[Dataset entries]
# # # # #

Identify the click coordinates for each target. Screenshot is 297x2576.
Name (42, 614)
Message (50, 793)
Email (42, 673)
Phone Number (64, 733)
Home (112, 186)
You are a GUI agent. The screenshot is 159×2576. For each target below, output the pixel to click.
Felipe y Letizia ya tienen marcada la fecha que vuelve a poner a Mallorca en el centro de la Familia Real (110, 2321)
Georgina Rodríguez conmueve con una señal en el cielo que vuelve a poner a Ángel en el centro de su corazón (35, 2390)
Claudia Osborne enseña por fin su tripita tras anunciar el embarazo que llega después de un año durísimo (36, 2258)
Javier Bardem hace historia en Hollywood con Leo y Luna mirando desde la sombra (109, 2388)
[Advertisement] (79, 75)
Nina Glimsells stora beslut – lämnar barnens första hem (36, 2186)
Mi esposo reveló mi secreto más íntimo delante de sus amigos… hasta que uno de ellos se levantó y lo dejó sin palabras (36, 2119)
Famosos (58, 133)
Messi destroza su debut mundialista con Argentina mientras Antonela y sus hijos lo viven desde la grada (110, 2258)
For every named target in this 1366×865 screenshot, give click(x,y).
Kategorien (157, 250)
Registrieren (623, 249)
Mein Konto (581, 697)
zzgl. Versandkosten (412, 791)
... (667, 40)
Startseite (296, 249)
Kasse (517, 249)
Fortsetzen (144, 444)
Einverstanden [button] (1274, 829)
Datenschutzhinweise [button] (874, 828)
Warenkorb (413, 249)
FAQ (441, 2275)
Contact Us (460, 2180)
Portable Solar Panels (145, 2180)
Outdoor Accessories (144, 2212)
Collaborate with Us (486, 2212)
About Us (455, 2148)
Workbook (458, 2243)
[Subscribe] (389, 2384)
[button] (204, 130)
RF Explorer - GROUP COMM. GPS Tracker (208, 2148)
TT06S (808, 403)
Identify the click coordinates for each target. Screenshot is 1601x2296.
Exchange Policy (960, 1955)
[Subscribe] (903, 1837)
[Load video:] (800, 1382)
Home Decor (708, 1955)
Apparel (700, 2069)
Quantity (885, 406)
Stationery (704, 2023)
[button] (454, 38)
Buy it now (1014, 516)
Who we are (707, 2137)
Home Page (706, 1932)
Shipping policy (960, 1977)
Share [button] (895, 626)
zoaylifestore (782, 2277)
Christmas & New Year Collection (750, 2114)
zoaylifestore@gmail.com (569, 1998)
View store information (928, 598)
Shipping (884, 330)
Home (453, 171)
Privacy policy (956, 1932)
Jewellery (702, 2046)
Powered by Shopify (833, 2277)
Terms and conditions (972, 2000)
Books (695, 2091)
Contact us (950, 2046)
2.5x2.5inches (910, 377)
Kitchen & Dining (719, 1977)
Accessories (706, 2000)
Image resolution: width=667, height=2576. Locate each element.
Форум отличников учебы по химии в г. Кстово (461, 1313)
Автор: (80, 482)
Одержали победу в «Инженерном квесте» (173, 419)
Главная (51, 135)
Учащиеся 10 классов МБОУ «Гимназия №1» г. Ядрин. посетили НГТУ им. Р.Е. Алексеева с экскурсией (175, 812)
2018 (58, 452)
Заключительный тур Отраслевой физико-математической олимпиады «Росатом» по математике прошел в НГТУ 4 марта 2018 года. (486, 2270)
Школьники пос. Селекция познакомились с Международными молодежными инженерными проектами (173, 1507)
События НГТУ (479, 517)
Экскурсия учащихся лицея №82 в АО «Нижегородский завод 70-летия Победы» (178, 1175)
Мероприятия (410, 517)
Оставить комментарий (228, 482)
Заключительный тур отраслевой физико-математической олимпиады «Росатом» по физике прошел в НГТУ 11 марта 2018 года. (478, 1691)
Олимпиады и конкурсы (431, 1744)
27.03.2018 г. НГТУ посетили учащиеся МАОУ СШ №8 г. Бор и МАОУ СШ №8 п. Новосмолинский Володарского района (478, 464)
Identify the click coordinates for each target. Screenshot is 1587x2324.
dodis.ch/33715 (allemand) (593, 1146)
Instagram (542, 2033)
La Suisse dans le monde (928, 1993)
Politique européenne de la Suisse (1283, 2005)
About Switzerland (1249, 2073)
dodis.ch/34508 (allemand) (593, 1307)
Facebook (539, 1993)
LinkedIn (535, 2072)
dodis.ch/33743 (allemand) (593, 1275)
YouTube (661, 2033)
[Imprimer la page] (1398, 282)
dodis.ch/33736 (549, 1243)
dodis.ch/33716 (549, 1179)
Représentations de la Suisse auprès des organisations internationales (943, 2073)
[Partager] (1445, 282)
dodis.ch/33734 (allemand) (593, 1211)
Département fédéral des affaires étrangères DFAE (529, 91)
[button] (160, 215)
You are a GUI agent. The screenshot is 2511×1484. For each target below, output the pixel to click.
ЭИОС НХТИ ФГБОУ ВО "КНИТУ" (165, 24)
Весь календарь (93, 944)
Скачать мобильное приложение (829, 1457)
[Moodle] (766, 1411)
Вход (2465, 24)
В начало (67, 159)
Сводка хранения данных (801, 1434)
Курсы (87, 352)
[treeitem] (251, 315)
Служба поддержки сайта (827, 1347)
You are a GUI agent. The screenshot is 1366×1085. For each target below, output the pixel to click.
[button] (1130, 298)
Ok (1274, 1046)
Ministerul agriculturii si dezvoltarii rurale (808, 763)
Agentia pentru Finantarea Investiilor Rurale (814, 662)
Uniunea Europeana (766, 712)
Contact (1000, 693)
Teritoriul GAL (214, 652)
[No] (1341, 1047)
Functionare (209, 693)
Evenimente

# # # # #

Retype all the data exactly, line for line.

Identify the click coordinates for each target. Screenshot is 297x2576.
Name (42, 614)
Message (50, 793)
Email (42, 673)
Phone Number (64, 733)
Home (112, 186)
You are a GUI agent. The screenshot is 159×2576. For each target below, output the pixel to click.
Felipe y Letizia ya tienen marcada la fecha que vuelve a poner a Mallorca en el centro de la Familia Real (110, 2321)
Georgina Rodríguez conmueve con una señal en el cielo que vuelve a poner a Ángel en el centro de su corazón (35, 2390)
Claudia Osborne enseña por fin su tripita tras anunciar el embarazo que llega después de un año durísimo (36, 2258)
Javier Bardem hace historia en Hollywood con Leo y Luna mirando desde la sombra (109, 2388)
[Advertisement] (79, 75)
Nina Glimsells stora beslut – lämnar barnens första hem (36, 2186)
Mi esposo reveló mi secreto más íntimo delante de sus amigos… hasta que uno de ellos se levantó y lo dejó sin palabras (36, 2119)
Famosos (58, 133)
Messi destroza su debut mundialista con Argentina mientras Antonela y sus hijos lo viven desde la grada (110, 2258)
For every named target in this 1366×865 screenshot, give click(x,y).
Kategorien (157, 250)
Registrieren (623, 249)
Mein Konto (581, 697)
zzgl. Versandkosten (412, 791)
... (667, 40)
Startseite (296, 249)
Kasse (517, 249)
Fortsetzen (144, 444)
Einverstanden [button] (1274, 829)
Datenschutzhinweise [button] (874, 828)
Warenkorb (413, 249)
FAQ (441, 2275)
Contact Us (460, 2180)
Portable Solar Panels (145, 2180)
Outdoor Accessories (144, 2212)
Collaborate with Us (486, 2212)
About Us (455, 2148)
Workbook (458, 2243)
[Subscribe] (389, 2384)
[button] (204, 130)
RF Explorer - GROUP COMM. GPS Tracker (208, 2148)
TT06S (808, 403)
Identify the click coordinates for each target. Screenshot is 1601x2296.
Exchange Policy (960, 1955)
[Subscribe] (903, 1837)
[Load video:] (800, 1382)
Home Decor (708, 1955)
Apparel (700, 2069)
Quantity (885, 406)
Stationery (704, 2023)
[button] (454, 38)
Buy it now (1014, 516)
Who we are (707, 2137)
Home Page (706, 1932)
Shipping policy (960, 1977)
Share [button] (895, 626)
zoaylifestore (782, 2277)
Christmas & New Year Collection (750, 2114)
zoaylifestore@gmail.com (569, 1998)
View store information (928, 598)
Shipping (884, 330)
Home (453, 171)
Privacy policy (956, 1932)
Jewellery (702, 2046)
Powered by Shopify (833, 2277)
Terms and conditions (972, 2000)
Books (695, 2091)
Contact us (950, 2046)
2.5x2.5inches (910, 377)
Kitchen & Dining (719, 1977)
Accessories (706, 2000)
Image resolution: width=667, height=2576. Locate each element.
Форум отличников учебы по химии в г. Кстово (461, 1313)
Автор: (80, 482)
Одержали победу в «Инженерном квесте» (173, 419)
Главная (51, 135)
Учащиеся 10 классов МБОУ «Гимназия №1» г. Ядрин. посетили НГТУ им. Р.Е. Алексеева с экскурсией (175, 812)
2018 (58, 452)
Заключительный тур Отраслевой физико-математической олимпиады «Росатом» по математике прошел в НГТУ 4 марта 2018 года. (486, 2270)
Школьники пос. Селекция познакомились с Международными молодежными инженерными проектами (173, 1507)
События НГТУ (479, 517)
Экскурсия учащихся лицея №82 в АО «Нижегородский завод 70-летия Победы» (178, 1175)
Мероприятия (410, 517)
Оставить комментарий (228, 482)
Заключительный тур отраслевой физико-математической олимпиады «Росатом» по физике прошел в НГТУ 11 марта 2018 года. (478, 1691)
Олимпиады и конкурсы (431, 1744)
27.03.2018 г. НГТУ посетили учащиеся МАОУ СШ №8 г. Бор и МАОУ СШ №8 п. Новосмолинский Володарского района (478, 464)
Identify the click coordinates for each target. Screenshot is 1587x2324.
dodis.ch/33715 (allemand) (593, 1146)
Instagram (542, 2033)
La Suisse dans le monde (928, 1993)
Politique européenne de la Suisse (1283, 2005)
About Switzerland (1249, 2073)
dodis.ch/34508 (allemand) (593, 1307)
Facebook (539, 1993)
LinkedIn (535, 2072)
dodis.ch/33743 (allemand) (593, 1275)
YouTube (661, 2033)
[Imprimer la page] (1398, 282)
dodis.ch/33736 (549, 1243)
dodis.ch/33716 (549, 1179)
Représentations de la Suisse auprès des organisations internationales (943, 2073)
[Partager] (1445, 282)
dodis.ch/33734 (allemand) (593, 1211)
Département fédéral des affaires étrangères DFAE (529, 91)
[button] (160, 215)
You are a GUI agent. The screenshot is 2511×1484. For each target below, output the pixel to click.
ЭИОС НХТИ ФГБОУ ВО "КНИТУ" (165, 24)
Весь календарь (93, 944)
Скачать мобильное приложение (829, 1457)
[Moodle] (766, 1411)
Вход (2465, 24)
В начало (67, 159)
Сводка хранения данных (801, 1434)
Курсы (87, 352)
[treeitem] (251, 315)
Служба поддержки сайта (827, 1347)
You are a GUI agent. The screenshot is 1366×1085. For each target below, output the pixel to click.
[button] (1130, 298)
Ok (1274, 1046)
Ministerul agriculturii si dezvoltarii rurale (808, 763)
Agentia pentru Finantarea Investiilor Rurale (814, 662)
Uniunea Europeana (766, 712)
Contact (1000, 693)
Teritoriul GAL (214, 652)
[No] (1341, 1047)
Functionare (209, 693)
Evenimente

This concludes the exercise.